--- START ---

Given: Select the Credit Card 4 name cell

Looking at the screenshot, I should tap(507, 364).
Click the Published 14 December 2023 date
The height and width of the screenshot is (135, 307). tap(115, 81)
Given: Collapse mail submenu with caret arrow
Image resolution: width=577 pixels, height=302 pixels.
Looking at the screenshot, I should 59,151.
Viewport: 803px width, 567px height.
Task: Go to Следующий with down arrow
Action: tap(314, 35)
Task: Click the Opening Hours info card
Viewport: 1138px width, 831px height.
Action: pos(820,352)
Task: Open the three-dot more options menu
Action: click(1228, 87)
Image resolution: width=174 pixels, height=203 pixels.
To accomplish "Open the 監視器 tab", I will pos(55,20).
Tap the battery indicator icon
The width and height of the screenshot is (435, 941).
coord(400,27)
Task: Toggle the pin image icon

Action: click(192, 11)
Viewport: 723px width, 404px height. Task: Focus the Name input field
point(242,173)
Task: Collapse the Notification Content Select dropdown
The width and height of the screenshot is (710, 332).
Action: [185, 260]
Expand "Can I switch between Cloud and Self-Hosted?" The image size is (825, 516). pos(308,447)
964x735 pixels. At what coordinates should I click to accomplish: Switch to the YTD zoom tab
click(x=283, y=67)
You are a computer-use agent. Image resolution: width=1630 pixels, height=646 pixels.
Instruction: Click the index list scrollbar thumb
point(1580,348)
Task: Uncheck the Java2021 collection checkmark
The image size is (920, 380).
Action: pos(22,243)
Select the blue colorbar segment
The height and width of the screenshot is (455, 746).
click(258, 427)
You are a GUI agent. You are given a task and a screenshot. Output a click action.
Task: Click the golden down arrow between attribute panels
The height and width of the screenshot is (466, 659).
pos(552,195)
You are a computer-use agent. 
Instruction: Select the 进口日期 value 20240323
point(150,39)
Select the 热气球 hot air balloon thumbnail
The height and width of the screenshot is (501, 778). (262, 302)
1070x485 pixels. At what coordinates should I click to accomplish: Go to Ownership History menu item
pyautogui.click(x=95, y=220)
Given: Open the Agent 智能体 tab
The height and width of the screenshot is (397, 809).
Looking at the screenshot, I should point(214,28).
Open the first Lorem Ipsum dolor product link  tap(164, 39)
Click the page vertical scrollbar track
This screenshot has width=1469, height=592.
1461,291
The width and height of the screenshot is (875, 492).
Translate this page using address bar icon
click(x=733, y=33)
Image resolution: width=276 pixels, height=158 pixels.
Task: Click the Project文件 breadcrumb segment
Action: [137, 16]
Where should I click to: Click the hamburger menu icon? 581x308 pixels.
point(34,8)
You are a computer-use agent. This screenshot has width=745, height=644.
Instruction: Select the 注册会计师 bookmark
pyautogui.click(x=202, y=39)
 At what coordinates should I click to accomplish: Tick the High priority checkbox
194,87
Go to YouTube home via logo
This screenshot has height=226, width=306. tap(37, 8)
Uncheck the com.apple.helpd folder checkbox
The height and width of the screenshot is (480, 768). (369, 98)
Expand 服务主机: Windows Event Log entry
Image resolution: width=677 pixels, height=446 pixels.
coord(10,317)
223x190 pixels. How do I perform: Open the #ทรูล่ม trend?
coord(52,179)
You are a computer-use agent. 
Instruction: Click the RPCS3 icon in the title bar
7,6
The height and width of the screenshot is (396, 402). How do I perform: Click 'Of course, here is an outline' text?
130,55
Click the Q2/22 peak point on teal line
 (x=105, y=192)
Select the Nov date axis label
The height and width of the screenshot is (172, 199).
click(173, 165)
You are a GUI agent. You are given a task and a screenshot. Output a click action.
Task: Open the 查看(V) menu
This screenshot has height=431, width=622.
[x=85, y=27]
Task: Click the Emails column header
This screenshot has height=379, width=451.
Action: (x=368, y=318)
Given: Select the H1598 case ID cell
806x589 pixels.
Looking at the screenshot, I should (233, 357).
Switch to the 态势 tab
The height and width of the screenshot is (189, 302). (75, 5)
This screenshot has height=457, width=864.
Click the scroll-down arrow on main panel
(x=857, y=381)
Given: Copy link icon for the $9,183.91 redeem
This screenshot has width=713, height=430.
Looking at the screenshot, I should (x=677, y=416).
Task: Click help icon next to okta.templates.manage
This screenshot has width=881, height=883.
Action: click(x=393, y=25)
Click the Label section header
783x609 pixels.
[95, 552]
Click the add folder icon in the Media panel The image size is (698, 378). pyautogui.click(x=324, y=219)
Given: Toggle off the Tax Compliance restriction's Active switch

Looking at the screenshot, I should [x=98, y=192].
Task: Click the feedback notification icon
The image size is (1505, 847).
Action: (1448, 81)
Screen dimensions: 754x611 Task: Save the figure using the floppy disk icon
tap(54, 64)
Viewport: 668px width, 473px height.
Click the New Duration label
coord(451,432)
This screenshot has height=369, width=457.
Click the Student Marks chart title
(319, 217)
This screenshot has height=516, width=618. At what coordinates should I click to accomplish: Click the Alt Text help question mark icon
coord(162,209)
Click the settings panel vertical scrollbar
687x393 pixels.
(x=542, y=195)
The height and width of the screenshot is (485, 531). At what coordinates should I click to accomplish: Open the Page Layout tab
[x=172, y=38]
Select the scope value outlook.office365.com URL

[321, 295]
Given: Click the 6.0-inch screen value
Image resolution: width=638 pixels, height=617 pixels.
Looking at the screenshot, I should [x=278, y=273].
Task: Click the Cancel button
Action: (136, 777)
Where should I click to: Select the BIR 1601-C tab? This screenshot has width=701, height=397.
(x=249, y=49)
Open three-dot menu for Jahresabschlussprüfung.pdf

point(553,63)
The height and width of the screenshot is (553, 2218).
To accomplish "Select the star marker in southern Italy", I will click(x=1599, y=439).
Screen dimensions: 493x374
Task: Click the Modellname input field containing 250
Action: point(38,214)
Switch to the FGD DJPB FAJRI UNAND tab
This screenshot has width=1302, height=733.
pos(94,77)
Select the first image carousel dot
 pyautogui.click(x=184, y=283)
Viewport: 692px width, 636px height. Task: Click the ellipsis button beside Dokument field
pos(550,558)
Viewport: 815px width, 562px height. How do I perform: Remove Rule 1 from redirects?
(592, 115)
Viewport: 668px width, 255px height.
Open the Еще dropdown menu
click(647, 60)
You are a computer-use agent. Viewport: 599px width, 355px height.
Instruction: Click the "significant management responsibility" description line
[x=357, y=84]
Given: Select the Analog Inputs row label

--- END ---

In the entries above, find each line with the word "computer" and show it.

▸ **REPLY TO THE EXERCISE**
You are a computer-use agent. Image resolution: width=1630 pixels, height=646 pixels.
You are a computer-use agent. 
You are a computer-use agent. This screenshot has width=745, height=644.
You are a computer-use agent. 
You are a computer-use agent. Viewport: 599px width, 355px height.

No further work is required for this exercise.